Dick Cheney calls Trump a ‘coward’ in campaign ad for his daughter

August 8, 2022

Former Vice President Dick Cheney, in a campaign ad for his elder daughter, Representative Liz Cheney (R-Wyoming)—who serves as Vice Chair of the January 6 Committee—said former president Donald Trump is a “coward” and the greatest threat to the nation in its 246-year history, reports The Washington Post.

“He is a coward,” Cheney says in the ad, which was released on Thursday, August 4. “A real man wouldn’t lie to his supporters. He lost his election, and he lost big.
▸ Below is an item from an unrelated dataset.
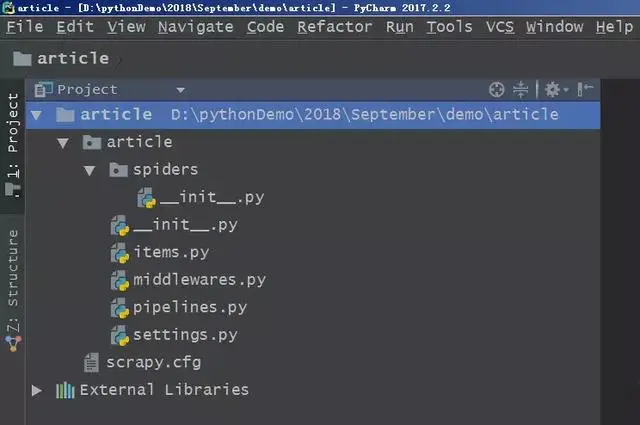Select middlewares.py in the project tree
The width and height of the screenshot is (640, 425).
coord(200,280)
I know it, he knows it, and deep down I think most Republicans know it.”

Liz Cheney faces a tough primary on August 16 for Wyoming’s sole congressional seat, with Trump-backed Harriet Hageman favored to win.

Trump, Cheney said, “tried to steal the last election using lies and violence to keep himself in power after the voters had rejected him.”

The former president has repeatedly spread false claims of voter fraud and a rigged election, the Post reports. The House impeached him on a charge of inciting an insurrection for the January 6, 2021, storming of the U.S. Capitol by a mob of his supporters intent on stopping the confirmation of Joe Biden’s electoral college win.

“In our nation’s 246-year history, there has never been an individual who is a greater threat to our republic than Donald Trump,” Dick Cheney says.

In the ad, the former vice president wears a white cowboy hat and speaks directly to the camera. He says he and his wife, Lynne Cheney, are proud of Liz Cheney for “standing up for the truth, doing what is right, honoring her oath to the Constitution when so many in our own party are too scared to do so.”

Liz Cheney was ousted from her spot as the House’s No. 3 Republican after she voted to impeach Trump after the January 6 insurrection.

“Liz is fearless. She never backs down from a fight,” her father says in the ad. “There is nothing more important she will ever do than lead the effort to make sure Donald Trump is never near the Oval Office again. And she will succeed.”